Not even a whole day in Minnesota, and I was already flirting with new men, making plans to call them. That had to be good, right? Sure to get my powers back under control soon, so I wouldn’t keep causing snow and chaos wherever I went?
I let the door close behind me and leaned against it, my head hitting the heavy oak with a thump, and sighed like a schoolboy with a brand new crush.
I didn’t move until I heard firewood start to thud against the back wall of the cabin as Kai stacked it up there. I’d offered to help on the way back, but he’d told me it wouldn’t be verygentlemanly of him to make me carry my own firewood. Far be it from me to make someone feel like he wasn’t a gentleman, especially if it involved not having to do manual labor.
Maybe I could make him some cocoa, though. Or tea. Would he like tea? A lot of people in New York thought making tea was hopelessly old fashioned and only drank coffee.
There was a tea kettle in the kitchen, thankfully, but the selection of tea Morwenna had was decidedly slim pickings. Jasmine and another kind of jasmine. It was the only kind she drank when she wasn’t at my house, so it made sense. But would Kai like jasmine tea? Was that a weird thing to offer someone?

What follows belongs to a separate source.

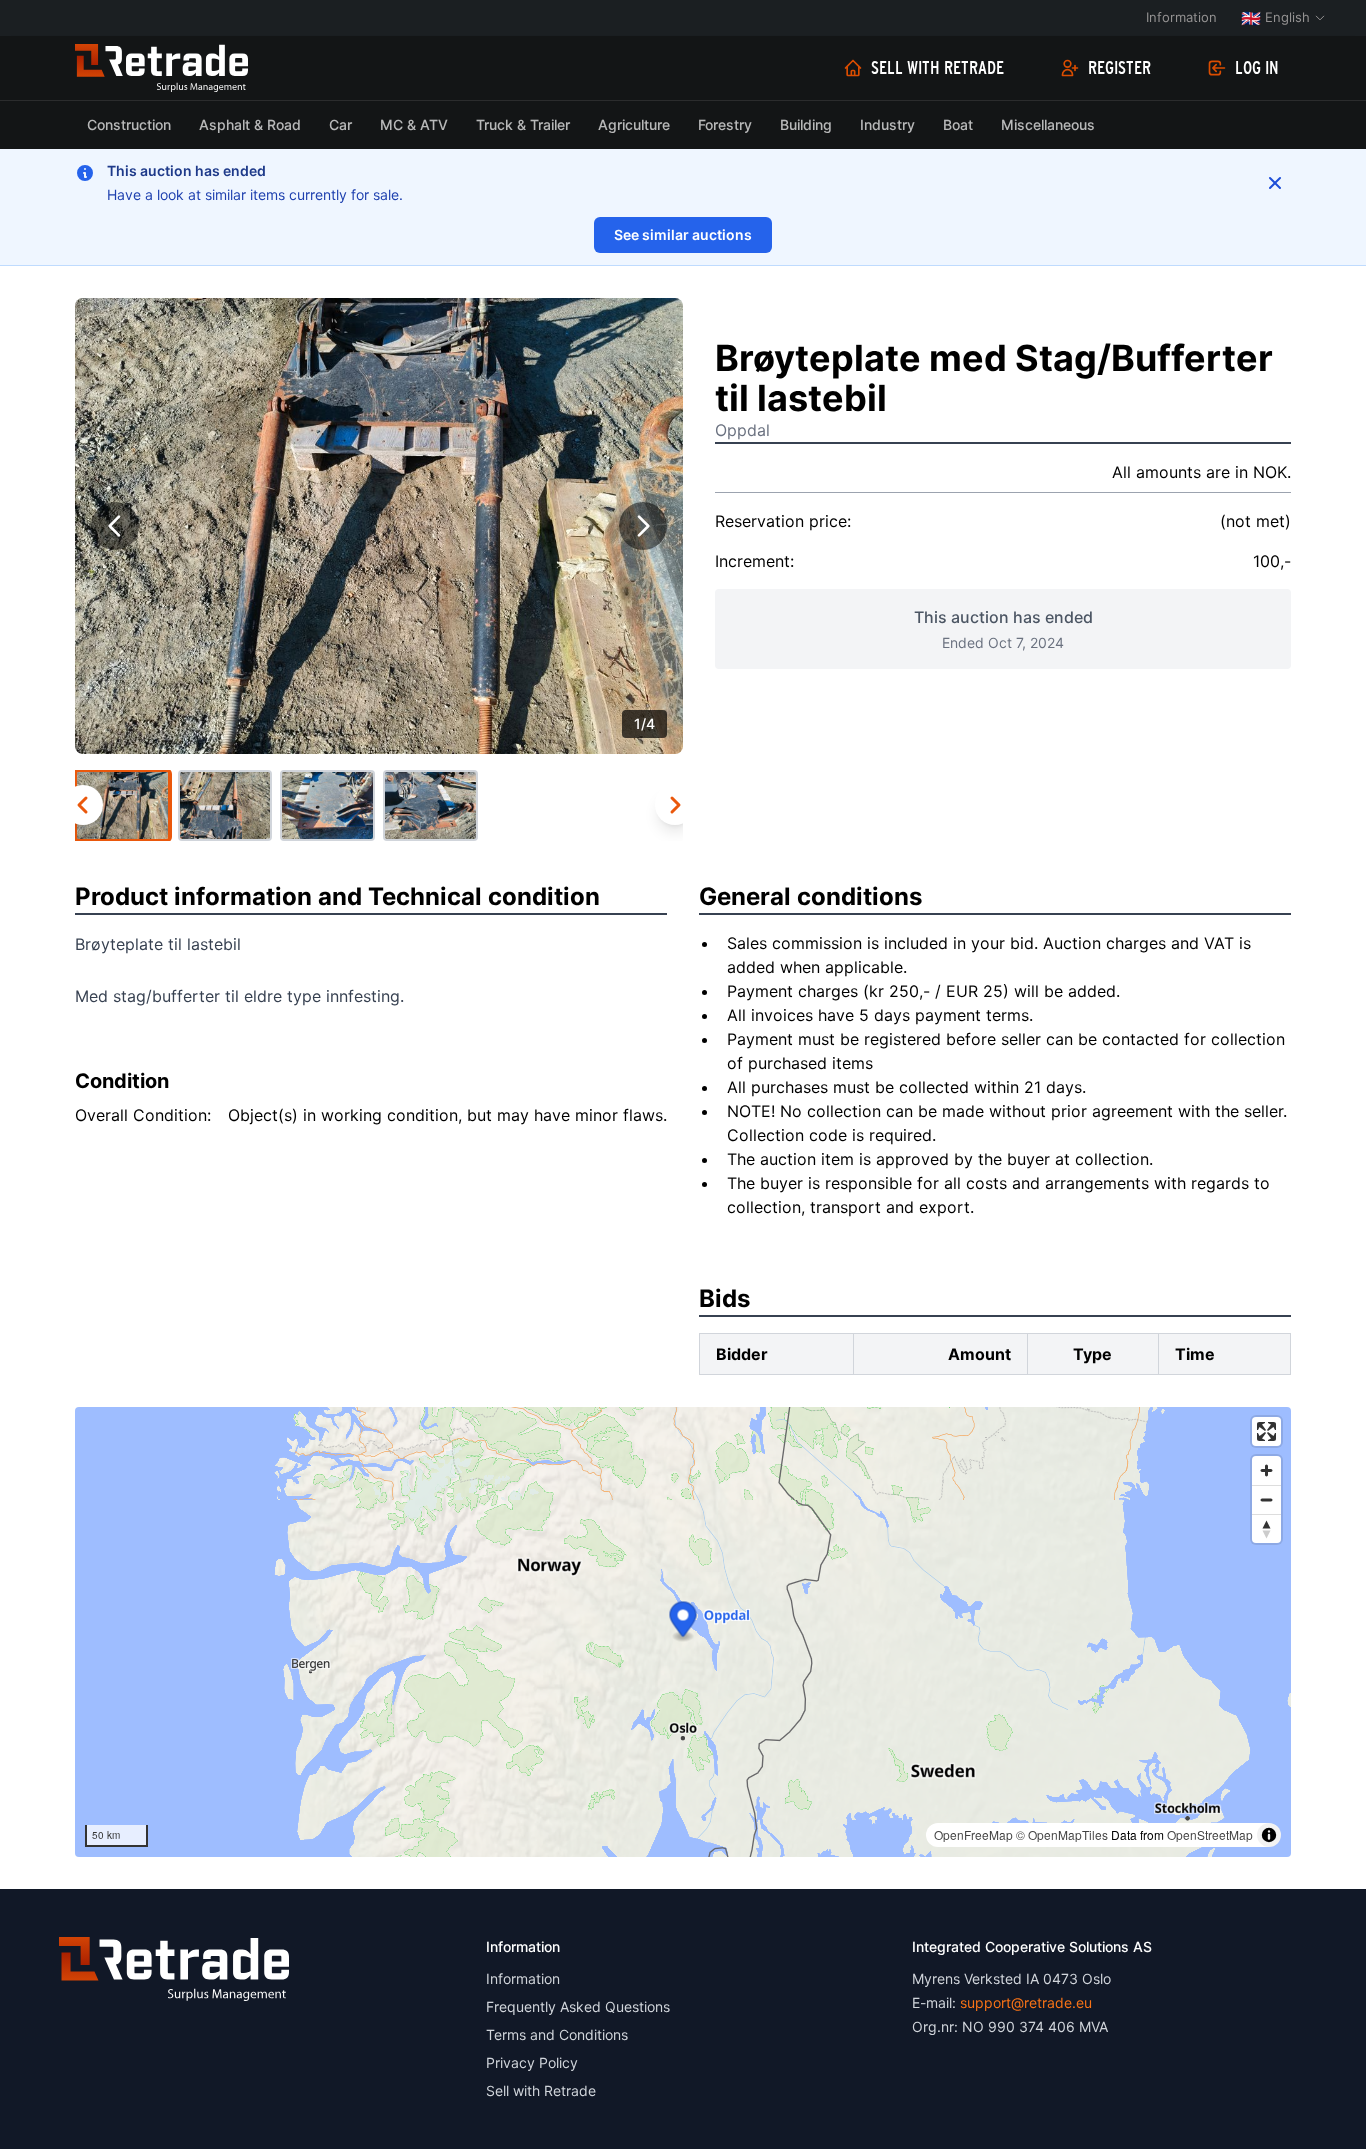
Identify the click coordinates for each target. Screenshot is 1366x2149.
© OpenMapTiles (1062, 1834)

My thoughts of tea evaporated when I grabbed the tea kettle and it instantly froze solid.
The temperature probably wasn’t important for a piece of machinery—I didn’t know if any of the electronic bits were susceptible to breaking in the cold—but more obvious, there was suddenly a solid cube of ice where once there had been water inside it.
I wasn’t making tea anytime soon.
Worse still, my mood had improved, but somehow, my powers were even more out of control than before.
What the hell was wrong with me?
Milk and Bread
Ablizzard.
I hadn’t even had a chance to call Kai yet—it had been less than a day since we’d met, and the news was predicting a blizzard. Since it was all over the weather channel, it probably wasn’t my fault.
At least, I tried to keep telling myself that.
The snow I caused in the past had always been called “freak storms,” and people had always complained about how they’d come on with no warning. They hadn’t been something about cold fronts and warm fronts and pressure systems or . . . whatever.
I was a witch, not a meteorologist.
On the other hand, puberty had ended for me before modern meteorology had existed. Maybe I did cause all that atmospheric disturbance, and I’d just never known.
It had taken hours for the kettle to thaw, and when I’d apologetically told Kai that the kettle was frozen with water inside—well, he’d been sweet. He’d insisted on coming in and getting a fire restarted in the stove, and then asked if I knew how to take care of it and keep the house heated. When I’d said yes,he hadn’t insisted on explaining to me, but he’d clearly still been worried about my wellbeing.
I’d half expected him to show back up after his meeting the previous night, but that would have been a lot.
Maybe.
Infatuation, I had one.
But his smile. And his eyes, and his . . . everything. The man couldn’t have been more gorgeous if he’d tried.
I didn’t have time to worry about that right then, though.
Morwenna had called first thing in the morning to inform me that the appropriate human course of action was to rush to the grocery store in town to buy milk and bread, to prepare for the storm. I wasn’t sure what milk and bread had to do with anything, and hoped it was acceptable that I also planned to buy the ingredients for a stew I had always made in the winter. And rice pudding. And wine. And toilet paper.
Those things seemed more important than milk and bread. Though bread would go well with the stew, and rice pudding did have milk in it. Maybe I should buy extra milk, just in case. But could I even use up a whole gallon before it went bad?
That sounded like a lot of rice pudding.
I stood there staring into the dairy case, looking at the few options left. Gallons of whole milk, or half-gallons of skim. I didn’t really like milk all that much, honestly. I could just buy some cream for the rice pudding, but then what was the milk even for?
“Looking for the answers to the universe in the milk?” A low, deep voice asked near my ear, and instead of jumping in fright, a delighted shiver shot down my spine.
Kai.
I turned to face him, a smile on my face. “My friend called and told me I need to buy bread and milk.” I glanced back at the case, frowning.